Task description: Continue the Border Collie breed text from the point where it stops.

You can hear it among the spectators at a herding trial: the murmur that says "what are they supposed to look like? ... that one looks like it must be mixed with something else . . . they're really not a breed at all, are they?" The Border Collie, in fact, doesn't fit the public's perception of what a breed is, a perception based largely on what the AKC says a breed is. As we all know, a row of Golden Retrievers could generally have been created by a Xerox machine. Not so the Border Collie--no set color, size, ear type, eye shape, coat length--well, you know the rest of it.
Furthermore, if we look into the pedigrees of some of our great dogs, we find that another assumed requirement of a breed--also AKC-generated--is not met. Our dogs are not "Genetically pure." There are mentions of "Registered on Merit, " "unregistered, " and even (brace yourself) "unknown" members in many of the greatest pedigrees. There are even dogs of other breeds, especially Bearded Collies, listed among the near ancestors of the great. Jock Gilchrist's famous Spot, ISDS 24981, was actually the third "Spot" owned by Gilchrist. The first Spot, great-great-grandfather of Spot 24981, won the Supreme International Championship in 1947. His mother was a dog named Trim NR. The NR is an abbreviation for Not Registered. The next Spot was his grandson, known as Spot II, who won the Scottish National Championship in 1965 and 1966 and was runner-up to the Supreme Champion in 1966. His mother was Gilchrist's bitch, Jed, whose parents were Sweep NR and Fan NR. Finally, Spot 24981, a grandson of Spot II, appears in as many pedigrees as any other stud dog in the history of the Border Collie. His maternal grandmother, Ann, was a full sister of the first Spot, and so also a daughter of Trim NR.

Material provided:
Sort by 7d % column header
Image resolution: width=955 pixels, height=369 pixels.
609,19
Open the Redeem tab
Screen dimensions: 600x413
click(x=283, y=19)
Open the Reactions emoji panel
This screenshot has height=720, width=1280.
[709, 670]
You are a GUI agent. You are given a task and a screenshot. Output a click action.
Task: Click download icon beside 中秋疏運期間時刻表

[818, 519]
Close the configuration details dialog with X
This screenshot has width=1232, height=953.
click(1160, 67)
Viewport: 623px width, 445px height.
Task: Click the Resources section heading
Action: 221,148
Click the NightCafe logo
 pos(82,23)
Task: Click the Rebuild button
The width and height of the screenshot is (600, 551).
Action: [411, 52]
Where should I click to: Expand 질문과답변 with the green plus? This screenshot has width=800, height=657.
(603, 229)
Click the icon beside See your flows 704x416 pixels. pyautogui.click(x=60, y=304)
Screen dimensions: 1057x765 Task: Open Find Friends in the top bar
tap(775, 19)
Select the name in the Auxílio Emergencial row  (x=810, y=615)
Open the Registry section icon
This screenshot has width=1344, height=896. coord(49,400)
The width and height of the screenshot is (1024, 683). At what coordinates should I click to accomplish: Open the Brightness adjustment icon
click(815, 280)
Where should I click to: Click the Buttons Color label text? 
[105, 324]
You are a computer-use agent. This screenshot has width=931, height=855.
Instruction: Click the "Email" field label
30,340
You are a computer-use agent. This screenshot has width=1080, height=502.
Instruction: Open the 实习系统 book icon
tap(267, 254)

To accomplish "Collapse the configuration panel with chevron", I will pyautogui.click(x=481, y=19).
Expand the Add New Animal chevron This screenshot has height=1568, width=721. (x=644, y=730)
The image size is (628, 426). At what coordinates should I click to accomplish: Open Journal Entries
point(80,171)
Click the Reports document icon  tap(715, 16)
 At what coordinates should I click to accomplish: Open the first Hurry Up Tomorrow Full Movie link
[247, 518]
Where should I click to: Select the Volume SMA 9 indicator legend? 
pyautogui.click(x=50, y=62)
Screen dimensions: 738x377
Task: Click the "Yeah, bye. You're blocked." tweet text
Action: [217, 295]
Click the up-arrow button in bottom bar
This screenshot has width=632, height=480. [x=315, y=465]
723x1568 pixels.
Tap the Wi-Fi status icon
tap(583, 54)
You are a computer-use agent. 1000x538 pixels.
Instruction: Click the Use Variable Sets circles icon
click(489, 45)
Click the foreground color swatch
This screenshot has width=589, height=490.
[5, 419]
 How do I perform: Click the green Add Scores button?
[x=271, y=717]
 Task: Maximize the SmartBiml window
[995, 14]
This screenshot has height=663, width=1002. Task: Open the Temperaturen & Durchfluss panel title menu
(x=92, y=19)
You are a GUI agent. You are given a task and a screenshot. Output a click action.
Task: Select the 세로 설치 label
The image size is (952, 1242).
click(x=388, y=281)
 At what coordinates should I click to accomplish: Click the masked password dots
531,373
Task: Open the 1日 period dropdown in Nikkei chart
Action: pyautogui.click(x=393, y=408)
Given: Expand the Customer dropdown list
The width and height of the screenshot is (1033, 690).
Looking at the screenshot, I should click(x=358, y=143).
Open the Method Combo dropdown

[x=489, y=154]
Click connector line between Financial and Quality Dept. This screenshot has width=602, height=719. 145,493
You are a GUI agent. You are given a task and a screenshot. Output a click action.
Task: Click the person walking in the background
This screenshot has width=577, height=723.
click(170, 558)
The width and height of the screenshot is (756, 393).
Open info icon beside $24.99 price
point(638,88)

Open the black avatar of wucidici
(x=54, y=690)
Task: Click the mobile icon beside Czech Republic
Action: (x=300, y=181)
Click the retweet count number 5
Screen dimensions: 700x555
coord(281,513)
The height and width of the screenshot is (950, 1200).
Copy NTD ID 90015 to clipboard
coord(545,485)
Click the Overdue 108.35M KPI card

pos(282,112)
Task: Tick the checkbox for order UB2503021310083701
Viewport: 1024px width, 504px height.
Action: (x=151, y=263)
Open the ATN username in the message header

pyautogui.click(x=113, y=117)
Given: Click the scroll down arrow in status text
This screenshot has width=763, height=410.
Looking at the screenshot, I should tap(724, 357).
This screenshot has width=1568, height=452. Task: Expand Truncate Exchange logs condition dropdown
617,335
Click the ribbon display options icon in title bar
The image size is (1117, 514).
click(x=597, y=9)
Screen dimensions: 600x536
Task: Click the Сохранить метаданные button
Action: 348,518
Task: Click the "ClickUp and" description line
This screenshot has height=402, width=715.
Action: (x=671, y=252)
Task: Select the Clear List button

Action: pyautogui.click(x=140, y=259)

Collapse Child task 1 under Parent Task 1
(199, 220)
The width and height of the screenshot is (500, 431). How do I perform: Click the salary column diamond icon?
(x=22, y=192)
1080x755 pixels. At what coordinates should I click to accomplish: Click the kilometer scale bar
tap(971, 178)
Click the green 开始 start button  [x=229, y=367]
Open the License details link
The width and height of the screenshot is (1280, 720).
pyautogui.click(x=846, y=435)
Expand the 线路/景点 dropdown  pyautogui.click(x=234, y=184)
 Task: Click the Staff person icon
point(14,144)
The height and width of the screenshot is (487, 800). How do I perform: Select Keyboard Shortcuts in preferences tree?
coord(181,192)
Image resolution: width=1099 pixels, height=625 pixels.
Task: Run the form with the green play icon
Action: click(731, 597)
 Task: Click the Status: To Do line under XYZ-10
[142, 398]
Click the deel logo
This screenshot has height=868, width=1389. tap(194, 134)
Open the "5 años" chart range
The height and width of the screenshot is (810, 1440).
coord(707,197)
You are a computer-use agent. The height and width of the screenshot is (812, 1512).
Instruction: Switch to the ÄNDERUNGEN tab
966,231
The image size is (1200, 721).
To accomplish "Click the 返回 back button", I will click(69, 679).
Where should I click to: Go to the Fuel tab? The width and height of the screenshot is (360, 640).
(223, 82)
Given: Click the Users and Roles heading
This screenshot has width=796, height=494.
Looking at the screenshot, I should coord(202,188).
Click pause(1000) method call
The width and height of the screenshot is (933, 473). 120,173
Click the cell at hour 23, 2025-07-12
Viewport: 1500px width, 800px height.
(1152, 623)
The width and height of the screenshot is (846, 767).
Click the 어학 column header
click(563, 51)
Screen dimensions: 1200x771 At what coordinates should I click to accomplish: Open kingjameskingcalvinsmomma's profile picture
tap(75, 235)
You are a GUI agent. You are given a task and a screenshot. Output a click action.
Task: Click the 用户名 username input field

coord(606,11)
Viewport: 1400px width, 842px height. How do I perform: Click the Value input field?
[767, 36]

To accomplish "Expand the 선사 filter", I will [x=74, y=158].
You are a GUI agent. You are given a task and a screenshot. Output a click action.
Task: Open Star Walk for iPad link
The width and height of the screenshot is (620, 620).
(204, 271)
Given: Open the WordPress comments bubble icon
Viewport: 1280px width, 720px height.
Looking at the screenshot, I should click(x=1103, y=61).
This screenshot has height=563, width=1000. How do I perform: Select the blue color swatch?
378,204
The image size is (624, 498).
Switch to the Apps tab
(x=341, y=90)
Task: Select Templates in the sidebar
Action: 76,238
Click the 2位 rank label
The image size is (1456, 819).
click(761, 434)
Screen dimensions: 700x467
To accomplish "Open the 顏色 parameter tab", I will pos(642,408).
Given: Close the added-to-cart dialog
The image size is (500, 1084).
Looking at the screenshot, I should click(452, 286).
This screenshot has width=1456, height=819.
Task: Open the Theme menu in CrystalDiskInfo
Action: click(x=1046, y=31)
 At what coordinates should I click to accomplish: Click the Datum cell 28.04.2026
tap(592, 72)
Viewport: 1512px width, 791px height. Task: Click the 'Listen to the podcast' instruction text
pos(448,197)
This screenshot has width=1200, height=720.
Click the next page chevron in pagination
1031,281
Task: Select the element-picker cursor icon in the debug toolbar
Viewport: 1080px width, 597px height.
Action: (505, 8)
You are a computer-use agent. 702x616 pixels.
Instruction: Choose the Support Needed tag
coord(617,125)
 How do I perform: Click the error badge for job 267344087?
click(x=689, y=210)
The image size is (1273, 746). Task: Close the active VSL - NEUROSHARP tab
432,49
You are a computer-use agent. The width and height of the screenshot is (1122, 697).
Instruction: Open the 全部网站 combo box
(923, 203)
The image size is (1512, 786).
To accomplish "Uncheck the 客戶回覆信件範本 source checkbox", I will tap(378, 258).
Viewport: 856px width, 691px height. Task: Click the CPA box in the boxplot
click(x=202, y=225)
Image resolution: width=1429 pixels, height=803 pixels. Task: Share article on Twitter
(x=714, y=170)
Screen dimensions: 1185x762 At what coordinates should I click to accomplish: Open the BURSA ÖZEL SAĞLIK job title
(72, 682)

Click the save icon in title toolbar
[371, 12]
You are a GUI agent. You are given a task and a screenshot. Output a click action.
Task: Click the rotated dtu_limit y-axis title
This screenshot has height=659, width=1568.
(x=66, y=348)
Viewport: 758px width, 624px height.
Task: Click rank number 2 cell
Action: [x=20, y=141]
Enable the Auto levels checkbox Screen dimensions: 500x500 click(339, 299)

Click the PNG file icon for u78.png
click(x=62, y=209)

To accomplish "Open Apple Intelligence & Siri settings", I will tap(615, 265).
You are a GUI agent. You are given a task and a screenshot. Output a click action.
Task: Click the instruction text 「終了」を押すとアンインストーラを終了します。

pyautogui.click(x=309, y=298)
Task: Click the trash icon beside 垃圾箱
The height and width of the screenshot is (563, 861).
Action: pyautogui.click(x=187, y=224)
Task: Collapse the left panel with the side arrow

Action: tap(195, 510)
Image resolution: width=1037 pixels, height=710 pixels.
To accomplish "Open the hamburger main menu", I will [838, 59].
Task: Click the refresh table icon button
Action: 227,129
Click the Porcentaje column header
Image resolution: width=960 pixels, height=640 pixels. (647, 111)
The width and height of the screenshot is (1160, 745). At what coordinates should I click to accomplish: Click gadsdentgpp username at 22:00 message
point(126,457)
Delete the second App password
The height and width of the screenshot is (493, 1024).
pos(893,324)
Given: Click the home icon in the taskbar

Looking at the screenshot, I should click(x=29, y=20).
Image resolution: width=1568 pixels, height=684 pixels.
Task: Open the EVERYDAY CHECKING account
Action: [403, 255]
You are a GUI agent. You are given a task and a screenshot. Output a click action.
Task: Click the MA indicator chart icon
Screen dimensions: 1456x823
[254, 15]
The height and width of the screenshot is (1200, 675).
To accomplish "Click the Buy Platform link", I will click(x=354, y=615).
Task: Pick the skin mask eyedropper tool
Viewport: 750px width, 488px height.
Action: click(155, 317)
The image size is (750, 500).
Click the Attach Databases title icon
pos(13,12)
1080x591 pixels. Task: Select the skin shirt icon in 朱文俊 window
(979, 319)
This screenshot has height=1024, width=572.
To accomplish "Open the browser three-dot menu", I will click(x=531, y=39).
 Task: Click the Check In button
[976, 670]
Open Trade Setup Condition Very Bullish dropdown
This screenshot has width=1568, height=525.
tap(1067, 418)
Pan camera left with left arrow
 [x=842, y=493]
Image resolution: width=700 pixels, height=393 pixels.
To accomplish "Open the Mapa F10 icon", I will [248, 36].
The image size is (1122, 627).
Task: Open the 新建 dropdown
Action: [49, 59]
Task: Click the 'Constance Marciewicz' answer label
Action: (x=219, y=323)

The answer:
So, if Border Collies aren't a breed in the sense of looking all alike, and they aren't a breed in the sense of genetic purity, then are they a breed at all, or are those trial spectators right?
To a geneticist, a breed is simply this: a population of animals whose breeding is controlled and outcrossing limited, so that genetic selection can be exercised on it. Technobabble? Maybe. But let's look at what it means. A population is simply a subgroup of the whole species of dog, Canis familiaris. Controlled breeding and limited outcrossing make it possible to select, as I described in an earlier issue, for whatever genetic traits the organized breeders decide on. Organized breeders is almost a necessary part of the definition; one breeder cannot produce enough dogs to truly create a breed, and a lot of breeders going in different directions will never produce any sort of directed selection.
So most breeds involve a Registry and some sort of Standard to organize around. The type of standard implied in the first perception of a breed, above, is the physical appearance standard, but it is certainly not the only one. The Border Collie has been bred to a performance standard, harder for the uninitiated to recognize and understand, but just as exacting as any physical standard. In the words of Eric Halsall, BBC TV commentator and author of Sheepdogs, My Faithful Friends: ". . . the collie has been bred with much more care and expertise than any Crufts show champion."
While unlimited outcrossing can interfere with the attempt to select to any sort of standard, limited outcrossing can be a valuable tool in reaching breeding goals. Scott and Fuller, in their great work, Genetics and Social Behavior in the Dog, explain that to create a performance breed controlled outcrossing is absolutely necessary. No one existing breed is going to have all the simple behavior traits you need to combine to form a specialized breed. The best sledracing dogs, for instance, are the Alaskan Huskies, a performance breed created and maintained just for racing and originating from whatever combination of dogs could run fast in a harness and stand the rigors of Northern weather.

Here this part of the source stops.